Resident Evil Revelations


Resident Evil Revelations is an old school blockbuster like I didn’t think it was possible for anyone to make anymore. It somehow feels completely divorced from how big publisher games are supposed to be made today. It probably has to do with its heritage as a 3DS title. Everything about Revelations feels old school, in the style of Capcom from the late 90s and early 2000s.

Whether you like this game or not will depend entirely on your affinity for the older Resident Evil titles. I’ve lost count of how many times I’ve finished Resident Evil 1, and Resident Evil 4 is just a masterpiece, especially on Gamecube with its superior controller. Revelations combines elements of both of them. For some reason the ship you spend the majority of the game on has an interior that seems almost modeled after the Resident Evil 1 mansion, and larger encounters copy the arena style combat of Resident Evil 4 to great effect. I don’t think there’s any game out there which can make you feel as panicky as Resident Evil 4 & 5 when you’re running away from a mob, trying to find a good spot to deal with the masses. Revelations brought those feelings back.


Every imaginable Resident Evil trope is present here.
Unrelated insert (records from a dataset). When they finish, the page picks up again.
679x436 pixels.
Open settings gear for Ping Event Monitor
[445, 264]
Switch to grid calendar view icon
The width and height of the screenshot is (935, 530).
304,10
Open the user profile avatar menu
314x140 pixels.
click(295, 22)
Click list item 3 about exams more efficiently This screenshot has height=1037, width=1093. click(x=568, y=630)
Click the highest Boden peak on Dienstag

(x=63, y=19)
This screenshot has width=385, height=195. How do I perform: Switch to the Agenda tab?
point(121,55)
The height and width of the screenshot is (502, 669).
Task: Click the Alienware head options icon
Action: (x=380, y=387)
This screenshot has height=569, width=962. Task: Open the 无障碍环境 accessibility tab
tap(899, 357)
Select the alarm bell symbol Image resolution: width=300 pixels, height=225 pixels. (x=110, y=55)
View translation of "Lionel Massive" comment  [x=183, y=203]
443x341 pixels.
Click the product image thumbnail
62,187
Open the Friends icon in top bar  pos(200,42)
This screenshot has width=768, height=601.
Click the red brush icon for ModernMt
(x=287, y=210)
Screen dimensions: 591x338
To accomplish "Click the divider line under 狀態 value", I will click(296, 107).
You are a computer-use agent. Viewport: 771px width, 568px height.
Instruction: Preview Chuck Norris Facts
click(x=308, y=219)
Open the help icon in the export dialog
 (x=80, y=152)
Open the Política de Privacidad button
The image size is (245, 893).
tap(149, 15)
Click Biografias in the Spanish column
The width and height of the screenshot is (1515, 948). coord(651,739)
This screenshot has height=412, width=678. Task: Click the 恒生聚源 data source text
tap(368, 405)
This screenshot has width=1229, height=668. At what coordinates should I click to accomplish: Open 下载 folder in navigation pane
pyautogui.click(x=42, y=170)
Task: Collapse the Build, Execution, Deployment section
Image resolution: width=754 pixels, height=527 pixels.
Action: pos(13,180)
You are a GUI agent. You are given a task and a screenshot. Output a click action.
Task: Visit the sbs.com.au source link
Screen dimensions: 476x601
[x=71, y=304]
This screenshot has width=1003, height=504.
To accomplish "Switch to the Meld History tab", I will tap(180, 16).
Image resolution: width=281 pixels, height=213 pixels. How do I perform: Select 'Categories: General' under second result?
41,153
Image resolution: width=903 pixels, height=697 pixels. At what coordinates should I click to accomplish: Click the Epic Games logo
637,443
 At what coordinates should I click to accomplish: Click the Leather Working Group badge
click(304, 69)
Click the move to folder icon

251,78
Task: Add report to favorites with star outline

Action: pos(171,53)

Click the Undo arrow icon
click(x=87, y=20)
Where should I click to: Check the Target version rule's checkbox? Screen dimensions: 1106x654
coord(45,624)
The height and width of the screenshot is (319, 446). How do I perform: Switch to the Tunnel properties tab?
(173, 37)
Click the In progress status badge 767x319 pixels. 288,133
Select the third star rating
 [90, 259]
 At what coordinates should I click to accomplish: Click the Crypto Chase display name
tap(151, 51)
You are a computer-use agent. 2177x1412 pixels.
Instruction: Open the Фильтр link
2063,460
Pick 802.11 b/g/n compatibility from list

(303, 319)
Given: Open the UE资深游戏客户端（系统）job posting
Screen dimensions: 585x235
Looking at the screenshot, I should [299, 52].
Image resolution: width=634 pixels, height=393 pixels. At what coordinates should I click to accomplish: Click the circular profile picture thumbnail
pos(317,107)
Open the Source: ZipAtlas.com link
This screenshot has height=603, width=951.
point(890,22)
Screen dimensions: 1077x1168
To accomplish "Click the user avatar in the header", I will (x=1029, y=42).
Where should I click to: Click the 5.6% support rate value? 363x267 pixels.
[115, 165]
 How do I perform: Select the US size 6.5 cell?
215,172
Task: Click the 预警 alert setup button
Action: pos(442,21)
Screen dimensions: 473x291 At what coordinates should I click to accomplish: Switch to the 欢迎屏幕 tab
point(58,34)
There’s a sci-fi lab near the end, there’s a guy in a helicopter throwing you a rocket launcher to help you fight a boss, there’s a self destruct sequence with a timer ticking down. And it all works. Even the music sounds like proper Resident Evil. It’s a synth orchestra for the majority of the soundtrack, but it tries its best to be as epic as it can. It even has opera singers, exactly in the style of Resident Evil 2.

I had a great time with this game. It put a big smile on my face, and reminded me of why I like this silly franchise so much. If you don’t give a crap about Resident Evil then you will probably not have as good of a time as I did. But if you’ve played a bunch of the games in the series and enjoyed them, then this is a must play.

A final note, the demo is terrible. It’s the opening 15-20 minutes of the game, which are by far the weakest. The second after the demo ends is when the game gets good, and unfortunately they didn’t include any of that in the demo. I got the game because every RE fan who had played it kept going on about how good it was. And they were right.